> [Exercise text]
□ □ □
Antibiotic use is known to have a near-immediate impact on our gut microbiota and long-term use may leave us drug resistant and vulnerable to infection.

Now there is mounting laboratory evidence that in the increasingly complex, targeted treatment of cancer, judicious use of antibiotics also is needed to ensure these infection fighters don't have the unintended consequence of also hampering cancer treatment, scientists report.

Any negative impact of antibiotics on cancer treatment appears to go back to the gut and to whether the microbiota is needed to help activate the T cells driving treatment response, says Dr. Gang Zhou, immunologist at the Georgia Cancer Center and the Department of Biochemistry and Molecular Biology at the Medical College of Georgia at Augusta University.

"It likely depends on what types of therapy physicians are giving to patients and how often they also are giving them antibiotics," says Zhou, corresponding author of the study in the journal Oncotarget.

They have some of the first evidence that in some of the newest therapies, the effect of antibiotics is definitely mixed. Infections are typically the biggest complication of chemotherapy, and antibiotics are commonly prescribed to prevent and treat them.
□ □ □
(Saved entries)
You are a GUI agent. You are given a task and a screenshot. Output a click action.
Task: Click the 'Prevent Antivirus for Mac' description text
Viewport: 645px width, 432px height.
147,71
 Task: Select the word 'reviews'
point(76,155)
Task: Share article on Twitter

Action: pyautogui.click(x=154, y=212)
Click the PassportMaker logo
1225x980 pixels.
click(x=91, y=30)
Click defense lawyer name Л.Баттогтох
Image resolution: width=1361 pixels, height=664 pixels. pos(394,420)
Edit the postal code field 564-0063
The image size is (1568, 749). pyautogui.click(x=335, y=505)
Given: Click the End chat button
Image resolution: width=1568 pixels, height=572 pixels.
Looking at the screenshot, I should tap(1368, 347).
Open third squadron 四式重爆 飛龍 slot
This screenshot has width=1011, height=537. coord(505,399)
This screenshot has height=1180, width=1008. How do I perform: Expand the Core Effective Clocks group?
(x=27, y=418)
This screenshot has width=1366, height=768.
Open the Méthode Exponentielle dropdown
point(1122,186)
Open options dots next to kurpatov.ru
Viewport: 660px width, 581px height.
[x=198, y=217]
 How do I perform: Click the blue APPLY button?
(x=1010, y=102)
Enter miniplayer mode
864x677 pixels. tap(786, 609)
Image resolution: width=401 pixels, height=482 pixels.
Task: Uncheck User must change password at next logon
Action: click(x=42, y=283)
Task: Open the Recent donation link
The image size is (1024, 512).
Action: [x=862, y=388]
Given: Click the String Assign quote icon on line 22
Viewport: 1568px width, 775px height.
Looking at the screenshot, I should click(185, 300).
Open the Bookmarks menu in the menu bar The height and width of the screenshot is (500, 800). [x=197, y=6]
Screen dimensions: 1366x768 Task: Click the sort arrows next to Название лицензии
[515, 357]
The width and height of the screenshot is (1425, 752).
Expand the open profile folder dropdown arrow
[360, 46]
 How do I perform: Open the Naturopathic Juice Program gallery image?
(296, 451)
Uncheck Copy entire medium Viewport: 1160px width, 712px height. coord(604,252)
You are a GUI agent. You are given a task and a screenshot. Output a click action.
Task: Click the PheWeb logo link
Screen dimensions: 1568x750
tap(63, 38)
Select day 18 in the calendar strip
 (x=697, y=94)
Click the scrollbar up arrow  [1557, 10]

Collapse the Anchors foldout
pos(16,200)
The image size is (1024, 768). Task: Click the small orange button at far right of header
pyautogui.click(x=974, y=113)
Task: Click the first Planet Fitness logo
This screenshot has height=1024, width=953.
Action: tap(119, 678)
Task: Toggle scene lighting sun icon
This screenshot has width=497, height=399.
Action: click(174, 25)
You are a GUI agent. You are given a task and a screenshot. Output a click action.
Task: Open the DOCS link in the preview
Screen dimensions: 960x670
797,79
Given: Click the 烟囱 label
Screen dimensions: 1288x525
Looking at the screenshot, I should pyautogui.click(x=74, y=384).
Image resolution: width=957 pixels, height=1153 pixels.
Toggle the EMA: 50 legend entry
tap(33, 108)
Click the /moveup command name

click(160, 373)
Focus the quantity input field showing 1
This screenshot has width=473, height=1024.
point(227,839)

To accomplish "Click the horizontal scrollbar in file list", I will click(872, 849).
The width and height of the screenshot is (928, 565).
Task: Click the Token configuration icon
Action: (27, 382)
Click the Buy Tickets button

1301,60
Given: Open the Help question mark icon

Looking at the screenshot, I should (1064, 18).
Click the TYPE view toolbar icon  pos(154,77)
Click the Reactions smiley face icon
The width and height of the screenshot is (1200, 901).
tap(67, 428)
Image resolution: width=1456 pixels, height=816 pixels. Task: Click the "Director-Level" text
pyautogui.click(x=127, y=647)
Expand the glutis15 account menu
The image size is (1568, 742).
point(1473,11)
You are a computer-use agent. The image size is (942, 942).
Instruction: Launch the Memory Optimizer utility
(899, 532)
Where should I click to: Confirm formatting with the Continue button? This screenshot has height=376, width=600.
□ □ □
Edit the passage on antibiotics and cancer treatment by writing out the part between "Now there is" and "the journal Oncotarget.", inclusive, with "treatment response" changed to "therapeutic response".

> [Solution below]
Now there is mounting laboratory evidence that in the increasingly complex, targeted treatment of cancer, judicious use of antibiotics also is needed to ensure these infection fighters don't have the unintended consequence of also hampering cancer treatment, scientists report.

Any negative impact of antibiotics on cancer treatment appears to go back to the gut and to whether the microbiota is needed to help activate the T cells driving therapeutic response, says Dr. Gang Zhou, immunologist at the Georgia Cancer Center and the Department of Biochemistry and Molecular Biology at the Medical College of Georgia at Augusta University.

"It likely depends on what types of therapy physicians are giving to patients and how often they also are giving them antibiotics," says Zhou, corresponding author of the study in the journal Oncotarget.